Auteur: Bworldonline·

Points clés

  • Plusieurs projets de loi de la Chambre fixeraient à P10 par millilitre les taxes sur les cigarettes électroniques à freebase et à nicotine salt, ce qui réduirait fortement le taux actuel de la nicotine salt.
  • La Philippine Tobacco Institute a également demandé une suspension de l’indexation annuelle des taxes sur le tabac, une mesure déjà bloquée au Sénat.
  • Une étude de juin 2024 citée dans l’article conclut que le commerce illicite du tabac aux Philippines est surtout dû à une faible application des règles plutôt qu’à des taxes élevées.
  • L’article indique que le Sin Tax Reform Act de 2012 a réduit la prévalence du tabagisme d’un tiers et augmenté le budget de la santé d’au moins quatre fois en moins de 10 ans.
  • Il soutient de taxer de la même manière les cigarettes électroniques et les cigarettes au niveau le plus élevé possible, en citant des projets de loi de la Chambre proposant les taux les plus élevés à P61.425 et P66.15 par millilitre.
Relever les taxes sur les cigarettes électroniques au taux le plus élevé possible

Le 11 août, l’industrie du tabac et de la vape s’est présentée en force lors d’une audition du House Ways and Means Committee sur les projets de loi relatifs à la fiscalité des cigarettes électroniques, en brandissant les mêmes arguments qu’elle recycle depuis plusieurs années et qu’elle relaie dans le monde entier : les taxes sur le tabac doivent rester faibles, et des taxes élevées ont favorisé le commerce illicite. Le corollaire trompeur veut qu’une baisse des taxes découragera le commerce illicite. Or, comme le soutient cette chronique, il en va autrement : des taxes plus faibles augmenteront logiquement la demande de tabac à fumer tout en réduisant paradoxalement les recettes publiques. La baisse des taxes n’est pas un instrument de lutte contre le commerce illicite, en particulier dans un pays où le débat public est encore façonné par les exigences concurrentes de la santé publique, de la collecte des recettes et du lobbying de l’industrie.
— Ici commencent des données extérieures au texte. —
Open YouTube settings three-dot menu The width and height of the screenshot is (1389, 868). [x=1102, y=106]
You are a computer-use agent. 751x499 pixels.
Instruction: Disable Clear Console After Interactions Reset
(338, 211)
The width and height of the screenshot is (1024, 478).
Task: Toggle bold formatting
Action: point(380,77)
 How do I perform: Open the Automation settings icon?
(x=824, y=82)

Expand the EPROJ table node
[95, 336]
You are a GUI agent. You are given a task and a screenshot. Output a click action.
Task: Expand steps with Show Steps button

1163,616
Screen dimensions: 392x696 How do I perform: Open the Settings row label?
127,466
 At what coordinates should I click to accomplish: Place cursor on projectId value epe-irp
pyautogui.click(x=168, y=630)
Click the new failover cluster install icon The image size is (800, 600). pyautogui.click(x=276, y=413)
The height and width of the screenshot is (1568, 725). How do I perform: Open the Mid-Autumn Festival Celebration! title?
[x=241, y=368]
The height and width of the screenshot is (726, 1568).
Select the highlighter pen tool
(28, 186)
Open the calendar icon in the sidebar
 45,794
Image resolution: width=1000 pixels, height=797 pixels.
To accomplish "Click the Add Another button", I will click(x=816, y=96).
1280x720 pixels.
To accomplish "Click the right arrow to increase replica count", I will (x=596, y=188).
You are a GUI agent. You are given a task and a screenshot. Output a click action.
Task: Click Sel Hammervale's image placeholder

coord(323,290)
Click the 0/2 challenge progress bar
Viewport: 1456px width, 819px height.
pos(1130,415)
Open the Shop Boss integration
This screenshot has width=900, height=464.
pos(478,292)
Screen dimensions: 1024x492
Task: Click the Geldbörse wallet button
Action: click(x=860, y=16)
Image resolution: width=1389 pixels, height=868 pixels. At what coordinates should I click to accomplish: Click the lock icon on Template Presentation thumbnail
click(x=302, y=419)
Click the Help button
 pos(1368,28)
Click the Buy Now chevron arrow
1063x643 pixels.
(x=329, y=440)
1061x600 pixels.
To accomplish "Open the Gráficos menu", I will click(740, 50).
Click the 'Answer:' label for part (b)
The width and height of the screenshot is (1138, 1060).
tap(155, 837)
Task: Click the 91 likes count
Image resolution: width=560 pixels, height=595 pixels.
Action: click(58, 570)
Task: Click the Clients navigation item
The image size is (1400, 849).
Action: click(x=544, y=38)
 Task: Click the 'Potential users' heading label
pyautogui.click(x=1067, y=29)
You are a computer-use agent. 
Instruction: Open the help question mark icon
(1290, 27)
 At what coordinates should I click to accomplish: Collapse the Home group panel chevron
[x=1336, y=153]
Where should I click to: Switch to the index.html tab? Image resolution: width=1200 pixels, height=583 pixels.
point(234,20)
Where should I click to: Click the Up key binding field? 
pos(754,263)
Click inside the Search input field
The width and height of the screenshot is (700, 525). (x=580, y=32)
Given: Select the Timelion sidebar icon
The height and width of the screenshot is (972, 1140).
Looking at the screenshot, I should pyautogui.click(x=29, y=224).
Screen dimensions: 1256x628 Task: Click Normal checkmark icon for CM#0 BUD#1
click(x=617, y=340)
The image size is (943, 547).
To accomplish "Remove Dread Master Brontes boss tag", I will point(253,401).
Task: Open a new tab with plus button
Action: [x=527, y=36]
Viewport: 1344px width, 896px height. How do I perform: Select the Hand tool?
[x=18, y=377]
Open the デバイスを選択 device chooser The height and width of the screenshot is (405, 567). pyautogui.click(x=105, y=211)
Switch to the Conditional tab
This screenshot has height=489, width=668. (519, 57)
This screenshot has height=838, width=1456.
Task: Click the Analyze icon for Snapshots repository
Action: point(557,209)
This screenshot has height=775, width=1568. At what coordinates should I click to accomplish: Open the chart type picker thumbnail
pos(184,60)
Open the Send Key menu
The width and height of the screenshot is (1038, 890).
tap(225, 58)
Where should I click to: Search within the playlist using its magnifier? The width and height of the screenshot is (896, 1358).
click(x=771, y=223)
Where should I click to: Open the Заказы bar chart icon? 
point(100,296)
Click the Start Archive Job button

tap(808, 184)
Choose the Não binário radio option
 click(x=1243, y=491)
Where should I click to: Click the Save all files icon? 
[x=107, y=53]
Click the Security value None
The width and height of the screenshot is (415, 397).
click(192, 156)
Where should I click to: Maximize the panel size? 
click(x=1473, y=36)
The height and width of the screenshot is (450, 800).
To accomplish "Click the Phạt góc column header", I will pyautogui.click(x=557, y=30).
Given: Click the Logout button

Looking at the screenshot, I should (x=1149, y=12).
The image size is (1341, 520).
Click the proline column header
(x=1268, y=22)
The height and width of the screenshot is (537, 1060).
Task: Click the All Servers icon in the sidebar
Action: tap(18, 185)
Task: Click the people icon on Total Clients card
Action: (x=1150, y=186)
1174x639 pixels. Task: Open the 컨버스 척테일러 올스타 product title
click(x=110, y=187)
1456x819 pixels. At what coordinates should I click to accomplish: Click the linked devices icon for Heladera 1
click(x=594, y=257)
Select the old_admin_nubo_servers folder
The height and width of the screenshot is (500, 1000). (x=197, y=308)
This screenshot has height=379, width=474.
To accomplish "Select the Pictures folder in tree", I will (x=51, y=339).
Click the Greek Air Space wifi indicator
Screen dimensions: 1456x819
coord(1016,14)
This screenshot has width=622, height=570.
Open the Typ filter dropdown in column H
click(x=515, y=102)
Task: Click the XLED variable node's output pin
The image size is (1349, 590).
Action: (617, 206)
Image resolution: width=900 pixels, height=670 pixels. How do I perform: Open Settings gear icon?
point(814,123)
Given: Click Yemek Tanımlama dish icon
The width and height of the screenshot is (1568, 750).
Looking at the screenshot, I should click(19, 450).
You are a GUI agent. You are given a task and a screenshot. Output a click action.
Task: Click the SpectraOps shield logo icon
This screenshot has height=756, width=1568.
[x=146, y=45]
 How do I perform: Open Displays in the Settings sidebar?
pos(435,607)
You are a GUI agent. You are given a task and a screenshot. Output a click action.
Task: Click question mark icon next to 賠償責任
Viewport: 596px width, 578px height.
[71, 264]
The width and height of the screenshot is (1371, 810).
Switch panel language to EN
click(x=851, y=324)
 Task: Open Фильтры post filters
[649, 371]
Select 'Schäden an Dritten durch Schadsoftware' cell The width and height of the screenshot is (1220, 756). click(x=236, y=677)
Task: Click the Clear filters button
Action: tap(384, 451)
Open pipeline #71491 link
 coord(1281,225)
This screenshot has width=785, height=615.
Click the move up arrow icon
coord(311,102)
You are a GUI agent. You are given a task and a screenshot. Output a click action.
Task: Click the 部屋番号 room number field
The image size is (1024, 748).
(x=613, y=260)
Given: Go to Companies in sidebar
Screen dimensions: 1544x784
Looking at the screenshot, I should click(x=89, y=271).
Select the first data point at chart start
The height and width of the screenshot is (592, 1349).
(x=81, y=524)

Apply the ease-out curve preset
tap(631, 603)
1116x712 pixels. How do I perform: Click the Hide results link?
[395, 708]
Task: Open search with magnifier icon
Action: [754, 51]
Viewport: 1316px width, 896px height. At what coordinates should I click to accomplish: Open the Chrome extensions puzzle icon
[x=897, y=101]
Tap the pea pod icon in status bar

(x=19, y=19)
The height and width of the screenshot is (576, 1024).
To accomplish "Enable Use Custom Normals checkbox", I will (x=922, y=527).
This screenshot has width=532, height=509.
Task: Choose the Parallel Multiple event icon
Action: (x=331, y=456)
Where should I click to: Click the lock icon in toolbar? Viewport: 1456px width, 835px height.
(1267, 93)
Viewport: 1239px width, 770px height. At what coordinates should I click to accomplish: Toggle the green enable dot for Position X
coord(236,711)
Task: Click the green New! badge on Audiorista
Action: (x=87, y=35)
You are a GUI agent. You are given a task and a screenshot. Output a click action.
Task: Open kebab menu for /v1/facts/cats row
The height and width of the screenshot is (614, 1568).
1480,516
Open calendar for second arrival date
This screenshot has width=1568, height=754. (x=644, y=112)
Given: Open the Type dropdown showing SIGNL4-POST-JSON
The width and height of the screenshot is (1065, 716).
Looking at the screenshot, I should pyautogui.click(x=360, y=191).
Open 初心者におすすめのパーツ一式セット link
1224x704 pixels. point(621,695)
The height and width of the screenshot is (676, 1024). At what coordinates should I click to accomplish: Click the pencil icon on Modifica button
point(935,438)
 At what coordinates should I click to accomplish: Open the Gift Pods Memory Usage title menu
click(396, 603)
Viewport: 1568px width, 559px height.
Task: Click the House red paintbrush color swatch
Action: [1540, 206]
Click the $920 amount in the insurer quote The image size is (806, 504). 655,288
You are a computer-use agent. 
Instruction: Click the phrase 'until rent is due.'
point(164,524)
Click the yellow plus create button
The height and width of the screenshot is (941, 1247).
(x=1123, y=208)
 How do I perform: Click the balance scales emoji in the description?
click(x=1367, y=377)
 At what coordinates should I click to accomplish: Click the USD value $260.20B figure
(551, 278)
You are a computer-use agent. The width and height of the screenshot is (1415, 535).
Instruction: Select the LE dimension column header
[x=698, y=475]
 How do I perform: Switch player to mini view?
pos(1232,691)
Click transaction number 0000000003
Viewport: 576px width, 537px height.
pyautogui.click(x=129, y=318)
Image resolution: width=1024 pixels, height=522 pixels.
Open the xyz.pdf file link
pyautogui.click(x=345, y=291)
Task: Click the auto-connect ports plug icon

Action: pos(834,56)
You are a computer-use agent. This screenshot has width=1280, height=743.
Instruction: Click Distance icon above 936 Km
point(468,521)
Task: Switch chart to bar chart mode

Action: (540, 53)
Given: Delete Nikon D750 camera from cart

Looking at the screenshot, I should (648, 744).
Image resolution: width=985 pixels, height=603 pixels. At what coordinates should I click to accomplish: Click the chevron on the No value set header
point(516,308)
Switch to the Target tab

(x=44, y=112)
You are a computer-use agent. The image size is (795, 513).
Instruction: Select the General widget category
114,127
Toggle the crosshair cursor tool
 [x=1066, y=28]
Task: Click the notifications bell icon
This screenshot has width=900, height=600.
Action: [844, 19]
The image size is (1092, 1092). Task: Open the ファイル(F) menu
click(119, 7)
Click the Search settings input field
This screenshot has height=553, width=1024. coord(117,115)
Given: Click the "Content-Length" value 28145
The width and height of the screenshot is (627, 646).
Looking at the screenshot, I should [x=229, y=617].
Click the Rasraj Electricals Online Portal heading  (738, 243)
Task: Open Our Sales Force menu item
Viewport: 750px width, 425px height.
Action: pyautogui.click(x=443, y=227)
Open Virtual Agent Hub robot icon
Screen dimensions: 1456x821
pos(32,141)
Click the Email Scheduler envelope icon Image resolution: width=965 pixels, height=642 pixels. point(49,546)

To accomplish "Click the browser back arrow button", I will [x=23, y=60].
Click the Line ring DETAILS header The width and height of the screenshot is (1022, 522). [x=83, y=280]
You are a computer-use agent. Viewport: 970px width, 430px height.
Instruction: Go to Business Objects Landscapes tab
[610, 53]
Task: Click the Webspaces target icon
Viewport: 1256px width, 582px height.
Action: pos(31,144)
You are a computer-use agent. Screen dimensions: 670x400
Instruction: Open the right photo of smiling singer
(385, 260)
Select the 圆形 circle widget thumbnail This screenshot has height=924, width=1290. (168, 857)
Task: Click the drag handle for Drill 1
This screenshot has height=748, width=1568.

Des projets de loi visant un taux de P10/mL

Un groupe de parlementaires, représentant pour la plupart des provinces productrices de tabac, a déposé des propositions prévoyant un taux de P10/mL pour les cigarettes électroniques à freebase et à nicotine salt — abaissant radicalement le taux de la nicotine salt de P60/mL tout en n’augmentant que symboliquement le taux du freebase, de P6/mL. C’est la base des House Bills (HB) 5207, 5212, 5364 et 69903, déposés respectivement par les Reps. Kristine Singson-Meehan, Ferdinand Hernandez, Rufus Rodriguez et Bambi Amano. Ils justifient cet abaissement effectif du taux de nicotine salt en affirmant que le commerce illicite est trop élevé et que les produits de vape sont moins nocifs que les cigarettes et devraient donc être taxés en conséquence.

La Philippine Tobacco Institute, pour sa part, a proposé une suspension de l’indexation annuelle des taxes sur le tabac. La mesure fait renaître ce que les défenseurs de la santé appellent le Sin Tax Sabotage Bill, adopté par la House of Representatives (HoR) lors du précédent Congrès. S’il était devenu loi, il aurait entraîné deux millions de nouveaux fumeurs et un manque à gagner d’au moins P376 billion sur 10 ans. Heureusement, le projet de la HoR a été rejeté par le Sénat, grâce à la forte opposition du sénateur Win Gatchalian.

Les arguments de l’industrie doivent donc être examinés à l’aune de ce dont le pays a réellement besoin, écrivent les auteurs : des taxes sur le tabac et la nicotine bien conçues et bien appliquées, qui réduisent la consommation, empêchent les Philippins de développer une dépendance à la nicotine, génèrent des recettes pour la santé et complètent — sans s’y substituer — une application rigoureuse des règles contre le commerce illicite. Le pays doit combattre sans relâche le commerce illicite, mais il doit aussi dénoncer le fait que l’industrie du tabac utilise de manière trompeuse l’argument du commerce illicite pour gonfler ses profits au détriment de la santé publique et des recettes fiscales.

Le problème est l’application des règles, pas les faibles taxes

Une étude d’Action for Economic Reforms et Economics for Health menée en juin 2024 a montré que le principal moteur du commerce illicite aux Philippines n’était pas le niveau élevé des taxes, mais la faiblesse de l’application des règles — comme en témoignent les fortes disparités de prévalence du commerce illicite entre Mindanao (jusqu’à 96%) et Luzon, les Visayas et Metro Manila (jusqu’à 0%). Les données montrent que lorsque l’application des règles est forte et constante, le commerce illicite est contenu ; lorsque les institutions sont faibles et que l’exécution est négligente, le commerce illicite est grave.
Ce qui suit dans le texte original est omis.